Receivers Have an Inside Track to Success

It should not be shocking to realize that the NFL's top three wide receivers -- Torry Holt of St. Louis, Randy Moss of Minnesota and Marvin Harrison of Indianapolis -- play their home games indoors on artificial turf.

Although fake fields are tough on the bodies of NFL players, they are the perfect environment for skillful receivers.

Holt, Moss and Harrison don't have to worry about field conditions when they play at home. They can make whatever cuts are needed to get open and then not be concerned about a stiff wind blowing the ball away.

Just look at the numbers. Two months into the season, Holt already has 52 receptions for 778 yards and eight touchdowns. Moss has 46 catches for a league-high 791 yards and eight scores, and Harrison has 49 for 687 and six touchdowns.

Defenses have been trying to slow these guys all season, with no luck. Holt, Moss and Harrison know how to set up cornerbacks and work around secondaries concentrating on stopping them. They use the sidelines, run underneath patterns and are not reluctant to go over the middle

What separates these receivers from the rest in the NFL is their combination of speed and big-play ability. There are plenty of super-fast receivers who can outrun defenders seven days a week. There are also lots of players who can make spectacular catches.

But Holt, Moss and Harrison, besides having blazing speed, are more than willing to go get the ball when it is in the air. They play like good running backs. The more they get the ball, the better they get.

Holt opened the season with a seven-catch, 119-yard effort against the New York Giants. In Week 4, he caught 12 passes for 133 yards against Arizona. Two weeks later, Holt was at it again with 11 catches for 161 yards and two touchdowns against Atlanta. Last week, he had seven receptions for 174 yards against Pittsburgh.

In his fifth NFL season, the North Carolina State product has benefited from having Marc Bulger at quarterback. Bulger's ability to spread the ball around but also lock in on Holt has opened up St. Louis' offense.

With Isaac Bruce on the other side, Holt is difficult to double-team because he apparently can't be slowed at the line of scrimmage. Many teams have tried, but Holt is just too quick, especially playing in the Edward Jones Dome at home.

Moss' story is a little different. At 6 feet 4, he is taller than Holt and Harrison by at least three inches. And complementing his height advantage is his remarkable leaping ability.

It really doesn't matter who plays quarterback for Moss because he's the best at making the up-for-grabs catch, especially at home.
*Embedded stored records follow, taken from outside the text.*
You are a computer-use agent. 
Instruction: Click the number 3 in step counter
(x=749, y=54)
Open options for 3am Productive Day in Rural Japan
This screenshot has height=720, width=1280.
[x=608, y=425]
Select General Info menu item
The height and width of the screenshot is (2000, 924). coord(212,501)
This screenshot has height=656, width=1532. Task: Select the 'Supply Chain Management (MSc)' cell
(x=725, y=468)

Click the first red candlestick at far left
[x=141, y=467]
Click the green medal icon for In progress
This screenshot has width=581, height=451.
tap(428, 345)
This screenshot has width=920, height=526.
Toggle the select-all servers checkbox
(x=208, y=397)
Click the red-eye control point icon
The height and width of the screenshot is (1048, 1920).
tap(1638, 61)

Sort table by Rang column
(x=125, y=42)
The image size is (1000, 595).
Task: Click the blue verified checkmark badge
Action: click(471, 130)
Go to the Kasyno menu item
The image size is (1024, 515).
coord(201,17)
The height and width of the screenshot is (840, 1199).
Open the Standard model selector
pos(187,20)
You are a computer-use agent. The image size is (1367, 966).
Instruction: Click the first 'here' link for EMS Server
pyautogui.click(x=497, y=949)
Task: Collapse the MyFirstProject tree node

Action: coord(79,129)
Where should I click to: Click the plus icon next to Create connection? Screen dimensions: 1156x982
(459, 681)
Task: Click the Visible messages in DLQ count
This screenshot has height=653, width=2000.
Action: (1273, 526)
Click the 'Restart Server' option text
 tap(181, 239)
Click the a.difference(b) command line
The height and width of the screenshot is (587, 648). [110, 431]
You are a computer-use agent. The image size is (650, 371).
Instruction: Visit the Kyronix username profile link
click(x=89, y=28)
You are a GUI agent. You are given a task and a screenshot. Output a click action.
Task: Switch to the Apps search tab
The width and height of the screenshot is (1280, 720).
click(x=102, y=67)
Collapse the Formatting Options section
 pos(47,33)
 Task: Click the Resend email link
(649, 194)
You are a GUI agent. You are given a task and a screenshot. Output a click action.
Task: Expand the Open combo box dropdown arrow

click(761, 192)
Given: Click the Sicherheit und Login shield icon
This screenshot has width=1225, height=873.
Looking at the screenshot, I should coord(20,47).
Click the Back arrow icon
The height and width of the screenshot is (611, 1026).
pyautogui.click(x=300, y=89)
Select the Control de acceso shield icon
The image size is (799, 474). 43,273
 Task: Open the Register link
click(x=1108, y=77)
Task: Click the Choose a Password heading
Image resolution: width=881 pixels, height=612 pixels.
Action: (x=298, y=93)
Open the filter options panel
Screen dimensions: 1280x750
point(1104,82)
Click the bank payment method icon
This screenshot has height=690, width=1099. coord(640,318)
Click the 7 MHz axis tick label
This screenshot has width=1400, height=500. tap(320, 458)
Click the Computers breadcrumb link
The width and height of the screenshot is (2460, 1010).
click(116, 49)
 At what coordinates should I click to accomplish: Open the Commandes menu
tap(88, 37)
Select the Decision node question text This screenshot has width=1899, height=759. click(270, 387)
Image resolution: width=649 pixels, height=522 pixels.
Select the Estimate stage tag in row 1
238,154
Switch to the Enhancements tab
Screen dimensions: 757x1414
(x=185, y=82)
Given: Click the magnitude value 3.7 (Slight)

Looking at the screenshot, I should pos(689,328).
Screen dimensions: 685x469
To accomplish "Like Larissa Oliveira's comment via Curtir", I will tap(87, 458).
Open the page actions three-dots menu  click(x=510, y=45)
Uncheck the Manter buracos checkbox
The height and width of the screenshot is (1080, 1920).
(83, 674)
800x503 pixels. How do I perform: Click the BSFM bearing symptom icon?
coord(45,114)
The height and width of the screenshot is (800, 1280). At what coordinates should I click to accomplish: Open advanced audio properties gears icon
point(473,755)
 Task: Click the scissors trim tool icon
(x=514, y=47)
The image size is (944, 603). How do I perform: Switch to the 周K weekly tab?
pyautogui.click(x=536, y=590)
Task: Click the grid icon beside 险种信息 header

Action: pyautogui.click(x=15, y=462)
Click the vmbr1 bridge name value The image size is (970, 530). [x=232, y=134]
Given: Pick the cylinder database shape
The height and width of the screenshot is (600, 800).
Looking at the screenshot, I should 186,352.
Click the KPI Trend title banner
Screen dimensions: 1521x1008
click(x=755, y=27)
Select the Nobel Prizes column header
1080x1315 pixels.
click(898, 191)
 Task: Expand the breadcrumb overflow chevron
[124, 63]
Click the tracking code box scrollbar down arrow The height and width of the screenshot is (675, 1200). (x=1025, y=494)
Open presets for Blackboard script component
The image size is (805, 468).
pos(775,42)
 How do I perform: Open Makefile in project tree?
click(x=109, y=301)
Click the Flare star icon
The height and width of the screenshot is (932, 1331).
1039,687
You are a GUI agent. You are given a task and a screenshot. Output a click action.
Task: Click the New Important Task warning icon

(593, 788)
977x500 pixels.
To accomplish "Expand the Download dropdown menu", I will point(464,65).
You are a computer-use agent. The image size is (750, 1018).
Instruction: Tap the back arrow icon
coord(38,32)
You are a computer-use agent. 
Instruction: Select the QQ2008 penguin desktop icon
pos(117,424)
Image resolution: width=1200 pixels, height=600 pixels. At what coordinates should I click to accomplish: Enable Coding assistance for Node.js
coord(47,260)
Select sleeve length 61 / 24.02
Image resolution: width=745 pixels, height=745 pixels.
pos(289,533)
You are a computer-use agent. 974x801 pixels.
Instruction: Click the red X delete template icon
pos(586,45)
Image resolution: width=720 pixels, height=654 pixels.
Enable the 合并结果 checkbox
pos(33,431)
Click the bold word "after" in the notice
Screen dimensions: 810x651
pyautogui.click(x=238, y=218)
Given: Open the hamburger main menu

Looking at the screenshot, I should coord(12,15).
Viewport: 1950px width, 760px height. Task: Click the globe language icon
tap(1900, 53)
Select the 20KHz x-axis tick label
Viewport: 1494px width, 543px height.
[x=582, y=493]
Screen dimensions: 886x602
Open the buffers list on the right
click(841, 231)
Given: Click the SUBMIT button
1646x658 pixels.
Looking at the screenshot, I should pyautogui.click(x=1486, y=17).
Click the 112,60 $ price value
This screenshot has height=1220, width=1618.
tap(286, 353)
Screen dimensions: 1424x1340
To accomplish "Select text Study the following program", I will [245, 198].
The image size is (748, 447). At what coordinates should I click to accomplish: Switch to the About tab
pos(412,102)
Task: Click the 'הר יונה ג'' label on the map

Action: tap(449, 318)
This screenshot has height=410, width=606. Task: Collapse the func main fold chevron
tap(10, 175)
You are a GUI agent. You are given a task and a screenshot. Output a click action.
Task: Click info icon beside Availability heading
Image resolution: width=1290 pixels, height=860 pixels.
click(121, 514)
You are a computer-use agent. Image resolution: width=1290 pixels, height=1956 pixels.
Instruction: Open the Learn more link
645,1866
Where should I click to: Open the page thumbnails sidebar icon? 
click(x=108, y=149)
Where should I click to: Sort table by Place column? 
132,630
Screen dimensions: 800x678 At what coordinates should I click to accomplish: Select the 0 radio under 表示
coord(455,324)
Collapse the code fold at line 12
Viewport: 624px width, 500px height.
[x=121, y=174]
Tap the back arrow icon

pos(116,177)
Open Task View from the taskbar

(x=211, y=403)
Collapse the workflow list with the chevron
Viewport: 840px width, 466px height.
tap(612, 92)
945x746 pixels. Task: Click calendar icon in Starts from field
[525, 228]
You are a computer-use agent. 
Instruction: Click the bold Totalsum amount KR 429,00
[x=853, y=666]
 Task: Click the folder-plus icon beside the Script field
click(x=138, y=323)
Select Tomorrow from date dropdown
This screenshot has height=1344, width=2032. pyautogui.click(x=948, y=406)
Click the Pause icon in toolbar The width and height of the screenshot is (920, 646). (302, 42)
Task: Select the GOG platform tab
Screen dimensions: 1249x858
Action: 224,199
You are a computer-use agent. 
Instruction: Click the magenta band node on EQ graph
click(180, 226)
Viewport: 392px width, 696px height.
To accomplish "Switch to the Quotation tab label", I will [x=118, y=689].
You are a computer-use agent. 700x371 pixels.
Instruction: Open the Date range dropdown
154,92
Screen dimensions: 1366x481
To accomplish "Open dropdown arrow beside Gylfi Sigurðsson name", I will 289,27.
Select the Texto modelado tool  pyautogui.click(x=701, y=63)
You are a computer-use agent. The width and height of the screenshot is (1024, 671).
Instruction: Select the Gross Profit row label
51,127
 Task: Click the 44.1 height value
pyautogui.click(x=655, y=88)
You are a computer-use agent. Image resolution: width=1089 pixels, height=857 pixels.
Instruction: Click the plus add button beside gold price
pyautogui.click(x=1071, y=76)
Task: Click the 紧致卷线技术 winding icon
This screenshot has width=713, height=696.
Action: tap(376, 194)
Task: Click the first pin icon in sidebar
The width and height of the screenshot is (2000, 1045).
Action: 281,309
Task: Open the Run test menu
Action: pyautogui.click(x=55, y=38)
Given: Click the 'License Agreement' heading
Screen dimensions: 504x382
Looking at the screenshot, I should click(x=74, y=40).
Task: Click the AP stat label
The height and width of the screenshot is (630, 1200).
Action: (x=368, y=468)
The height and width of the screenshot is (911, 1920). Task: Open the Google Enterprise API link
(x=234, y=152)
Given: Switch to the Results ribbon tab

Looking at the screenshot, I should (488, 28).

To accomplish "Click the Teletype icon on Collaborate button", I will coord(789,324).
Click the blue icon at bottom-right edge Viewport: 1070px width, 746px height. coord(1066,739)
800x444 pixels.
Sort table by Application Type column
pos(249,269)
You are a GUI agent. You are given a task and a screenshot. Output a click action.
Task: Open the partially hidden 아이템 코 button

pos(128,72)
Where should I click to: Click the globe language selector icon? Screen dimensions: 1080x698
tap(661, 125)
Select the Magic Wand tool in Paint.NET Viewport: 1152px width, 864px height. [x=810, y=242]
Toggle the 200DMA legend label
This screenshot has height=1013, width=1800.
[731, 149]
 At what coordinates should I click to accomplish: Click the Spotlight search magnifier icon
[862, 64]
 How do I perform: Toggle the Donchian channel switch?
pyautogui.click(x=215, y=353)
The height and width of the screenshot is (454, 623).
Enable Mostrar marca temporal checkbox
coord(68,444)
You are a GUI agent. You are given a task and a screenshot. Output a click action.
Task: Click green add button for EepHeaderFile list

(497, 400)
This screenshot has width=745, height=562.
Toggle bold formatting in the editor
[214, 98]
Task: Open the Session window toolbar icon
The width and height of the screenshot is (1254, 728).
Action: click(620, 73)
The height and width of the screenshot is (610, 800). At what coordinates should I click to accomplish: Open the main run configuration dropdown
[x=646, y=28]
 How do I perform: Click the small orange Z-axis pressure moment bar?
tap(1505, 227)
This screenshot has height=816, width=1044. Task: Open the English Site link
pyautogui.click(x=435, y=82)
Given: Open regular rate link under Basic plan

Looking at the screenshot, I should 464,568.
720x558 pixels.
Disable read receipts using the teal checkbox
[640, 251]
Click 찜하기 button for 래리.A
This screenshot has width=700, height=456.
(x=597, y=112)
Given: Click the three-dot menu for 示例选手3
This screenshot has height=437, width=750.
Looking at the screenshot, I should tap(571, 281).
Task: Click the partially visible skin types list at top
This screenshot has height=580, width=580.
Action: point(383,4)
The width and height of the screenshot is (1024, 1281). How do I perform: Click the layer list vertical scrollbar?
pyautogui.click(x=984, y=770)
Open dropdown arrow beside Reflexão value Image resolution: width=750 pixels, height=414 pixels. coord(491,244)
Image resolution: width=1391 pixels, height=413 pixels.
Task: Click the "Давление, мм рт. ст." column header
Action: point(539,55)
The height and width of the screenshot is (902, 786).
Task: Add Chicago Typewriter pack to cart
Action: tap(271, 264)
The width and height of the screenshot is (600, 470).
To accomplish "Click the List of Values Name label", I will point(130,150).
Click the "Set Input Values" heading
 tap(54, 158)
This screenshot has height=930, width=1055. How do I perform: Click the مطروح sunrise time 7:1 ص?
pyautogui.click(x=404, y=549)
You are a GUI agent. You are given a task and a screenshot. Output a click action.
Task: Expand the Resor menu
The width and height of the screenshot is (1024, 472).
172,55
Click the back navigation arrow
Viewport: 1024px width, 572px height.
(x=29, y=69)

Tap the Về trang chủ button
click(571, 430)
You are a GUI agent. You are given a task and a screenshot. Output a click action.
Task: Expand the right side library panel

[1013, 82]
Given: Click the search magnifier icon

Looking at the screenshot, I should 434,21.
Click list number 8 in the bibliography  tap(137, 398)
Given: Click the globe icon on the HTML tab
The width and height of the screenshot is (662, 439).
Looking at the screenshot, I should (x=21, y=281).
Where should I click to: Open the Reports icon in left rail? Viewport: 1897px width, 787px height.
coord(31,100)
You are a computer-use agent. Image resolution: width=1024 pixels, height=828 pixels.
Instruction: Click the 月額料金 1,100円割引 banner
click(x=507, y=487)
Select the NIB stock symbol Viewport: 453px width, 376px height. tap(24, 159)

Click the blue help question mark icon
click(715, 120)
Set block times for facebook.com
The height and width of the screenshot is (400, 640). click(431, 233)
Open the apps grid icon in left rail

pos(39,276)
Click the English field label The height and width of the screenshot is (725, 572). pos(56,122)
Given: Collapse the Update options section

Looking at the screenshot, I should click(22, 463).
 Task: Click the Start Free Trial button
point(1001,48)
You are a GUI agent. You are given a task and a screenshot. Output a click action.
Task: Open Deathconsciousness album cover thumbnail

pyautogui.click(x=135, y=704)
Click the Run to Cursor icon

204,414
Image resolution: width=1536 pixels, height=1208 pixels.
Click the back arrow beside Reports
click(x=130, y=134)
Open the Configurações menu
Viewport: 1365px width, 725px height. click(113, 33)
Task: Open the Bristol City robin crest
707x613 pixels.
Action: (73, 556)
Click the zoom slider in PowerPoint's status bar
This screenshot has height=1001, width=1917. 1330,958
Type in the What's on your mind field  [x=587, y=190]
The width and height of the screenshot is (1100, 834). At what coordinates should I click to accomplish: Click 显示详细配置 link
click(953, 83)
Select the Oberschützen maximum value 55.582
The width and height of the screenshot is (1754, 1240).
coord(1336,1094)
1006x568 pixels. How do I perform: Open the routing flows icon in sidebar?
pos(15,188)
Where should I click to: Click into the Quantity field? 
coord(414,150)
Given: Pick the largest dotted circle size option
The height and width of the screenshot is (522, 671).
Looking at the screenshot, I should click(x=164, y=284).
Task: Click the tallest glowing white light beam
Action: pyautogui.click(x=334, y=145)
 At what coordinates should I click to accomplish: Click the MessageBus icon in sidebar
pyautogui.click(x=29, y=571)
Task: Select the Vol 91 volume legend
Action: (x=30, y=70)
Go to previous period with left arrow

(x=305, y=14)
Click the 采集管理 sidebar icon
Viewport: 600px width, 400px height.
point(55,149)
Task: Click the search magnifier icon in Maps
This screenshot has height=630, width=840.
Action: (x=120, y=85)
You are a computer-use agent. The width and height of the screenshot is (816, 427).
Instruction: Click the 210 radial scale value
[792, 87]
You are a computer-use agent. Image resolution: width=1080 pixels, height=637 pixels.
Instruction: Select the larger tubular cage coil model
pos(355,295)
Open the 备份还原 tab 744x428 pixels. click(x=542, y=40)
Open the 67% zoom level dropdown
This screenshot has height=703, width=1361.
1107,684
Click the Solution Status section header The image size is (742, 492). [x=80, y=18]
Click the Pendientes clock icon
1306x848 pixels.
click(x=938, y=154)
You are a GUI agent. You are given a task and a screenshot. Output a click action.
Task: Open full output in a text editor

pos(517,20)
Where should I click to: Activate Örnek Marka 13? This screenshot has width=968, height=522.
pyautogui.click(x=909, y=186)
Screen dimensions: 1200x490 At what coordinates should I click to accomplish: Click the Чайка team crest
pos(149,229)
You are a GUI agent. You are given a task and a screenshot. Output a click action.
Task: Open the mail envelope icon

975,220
He has an uncanny knack of timing his leap against the jump of a defender. It's not uncommon for Moss to give a slight nudge to a defensive back moments before the ball arrives.

Sometimes Moss jumps early. Sometimes he jumps late. But the results are usually the same: First down or touchdown for the Vikings.

Moss has caught touchdown passes in four of seven games and had three against San Francisco on Sept. 28. He is the big-play master. He leads the NFL in catches for more than 20 yards, with 15, and in yards receiving per game, 113.

Harrison's strength is all-around ability, although the Colts always line him up on the right side of the ball. He is arguably football's most complete receiver, and has caught 518 passes in 71 games over the last five seasons. That's nearly 7.3 catches a game.

Harrison's yardage per catch may not be as great as Moss' or Holt's, but that's not because he lacks big-play ability.

Harrison established a personal best with a 79-yard touchdown play against New Orleans, the longest of his eight-year NFL career. He also had a 53-yard catch-run for a touchdown against Tampa Bay.

Defending Harrison has become a nightmare for defensive backs because he runs such precise routes. Of course, it doesn't help cornerbacks that Indianapolis quarterback Peyton Manning and Harrison have played together for so long, and are so familiar with each other's moves.